The request for help comes from an elemental I’ve never even heard of: Tasmania.

//Devils dying from disease / Mutated cancer / Contagious / Must cure//

Images flood me head of what a Tasmanian devil looks like: the size of a small dog with a face akin to something in the rat family, black fur with a white stripe crossing at the collarbone and again on its back near the tail, which did have hair on it like a dog instead of naked like a rat. And Tasmania emphasizes that the devils are important to keeping its ecosystem balanced—Greta tells me the popular term for that nowadays is keystone species.

I get the idea that it’s not going to be a nice afternoon’s work: It’s going to take a while, because I’ll have to cure every devil individually until the disease is wiped out.

I can’t leave me apprentices for so long—but then it makes me wonder if I can bring them along.

//Query: Can apprentices help?//

//Yes / Harmony//

//Harmony// I says, and then I have to hunt down Greta. We can’t shift there: For some reason there are no bound trees on the island, and I’m not confident that I know the kids well enough anyway, so we’ll have to fly. That’s going to take money.

And of course it would be best to have the parents along, so that’s more money. But at least the full moon is recently past and the werewolves can travel safely.

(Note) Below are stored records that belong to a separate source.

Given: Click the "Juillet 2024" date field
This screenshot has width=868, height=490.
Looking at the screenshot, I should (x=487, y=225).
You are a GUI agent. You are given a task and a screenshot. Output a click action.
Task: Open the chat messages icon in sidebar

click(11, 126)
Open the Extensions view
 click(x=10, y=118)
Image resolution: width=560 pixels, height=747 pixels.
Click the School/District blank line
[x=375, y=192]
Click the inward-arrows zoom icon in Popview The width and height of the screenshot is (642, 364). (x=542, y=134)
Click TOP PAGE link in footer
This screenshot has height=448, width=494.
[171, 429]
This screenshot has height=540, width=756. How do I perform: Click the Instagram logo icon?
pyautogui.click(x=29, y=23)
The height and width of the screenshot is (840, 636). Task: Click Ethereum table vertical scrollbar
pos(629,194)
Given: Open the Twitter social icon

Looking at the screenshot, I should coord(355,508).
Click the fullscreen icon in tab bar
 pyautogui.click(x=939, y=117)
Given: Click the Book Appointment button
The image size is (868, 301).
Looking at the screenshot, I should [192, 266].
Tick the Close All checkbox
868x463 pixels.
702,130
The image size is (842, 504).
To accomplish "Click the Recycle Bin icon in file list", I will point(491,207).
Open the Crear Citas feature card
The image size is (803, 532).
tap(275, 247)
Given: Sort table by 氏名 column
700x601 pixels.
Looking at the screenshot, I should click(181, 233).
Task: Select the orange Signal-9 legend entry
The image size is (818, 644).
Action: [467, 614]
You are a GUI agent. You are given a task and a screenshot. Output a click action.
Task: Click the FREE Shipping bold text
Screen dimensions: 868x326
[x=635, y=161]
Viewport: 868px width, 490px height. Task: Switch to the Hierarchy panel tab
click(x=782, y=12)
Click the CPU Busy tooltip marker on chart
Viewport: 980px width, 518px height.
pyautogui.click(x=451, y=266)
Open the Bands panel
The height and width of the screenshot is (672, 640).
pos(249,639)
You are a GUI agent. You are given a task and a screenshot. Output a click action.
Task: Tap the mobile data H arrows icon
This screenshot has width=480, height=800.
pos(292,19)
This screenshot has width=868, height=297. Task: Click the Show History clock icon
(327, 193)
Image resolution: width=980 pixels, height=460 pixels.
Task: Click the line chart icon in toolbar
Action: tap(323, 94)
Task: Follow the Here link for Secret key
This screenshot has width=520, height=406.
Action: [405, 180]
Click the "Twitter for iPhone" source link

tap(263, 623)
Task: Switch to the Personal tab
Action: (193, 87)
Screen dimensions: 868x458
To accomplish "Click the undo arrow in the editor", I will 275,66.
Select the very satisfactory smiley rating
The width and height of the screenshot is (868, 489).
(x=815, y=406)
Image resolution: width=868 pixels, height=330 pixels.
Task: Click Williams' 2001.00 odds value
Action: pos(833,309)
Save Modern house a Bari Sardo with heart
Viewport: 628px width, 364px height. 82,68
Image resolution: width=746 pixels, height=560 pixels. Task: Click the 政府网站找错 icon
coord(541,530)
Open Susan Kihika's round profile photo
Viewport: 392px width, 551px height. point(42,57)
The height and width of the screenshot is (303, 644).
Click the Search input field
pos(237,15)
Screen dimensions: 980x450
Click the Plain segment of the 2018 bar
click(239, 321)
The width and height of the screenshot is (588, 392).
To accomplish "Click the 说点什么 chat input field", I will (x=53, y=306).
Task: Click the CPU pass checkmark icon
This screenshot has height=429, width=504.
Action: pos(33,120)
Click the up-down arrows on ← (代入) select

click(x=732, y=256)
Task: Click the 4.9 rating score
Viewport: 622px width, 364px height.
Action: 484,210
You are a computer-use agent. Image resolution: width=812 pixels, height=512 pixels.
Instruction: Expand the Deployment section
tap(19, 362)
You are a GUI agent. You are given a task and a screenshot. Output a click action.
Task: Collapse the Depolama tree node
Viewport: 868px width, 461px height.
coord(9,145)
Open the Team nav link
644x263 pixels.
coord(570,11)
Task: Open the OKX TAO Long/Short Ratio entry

Greta is excited by the idea and welcomes the idea of a trip to the other side of the globe. Especially since we’ll probably be there the next time a full moon rolls around and the pack can run together in the woods there. She says she’s going to charter a private flight for us—using either the pack’s funds or her own, I don’t know which. I have a project to complete while she’s at it: something to keep the elemental spheres the apprentices use to talk to the earth safe. I’m thinking they’re going to need both hands for this project, and holding the spheres in one hand won’t be effective anymore.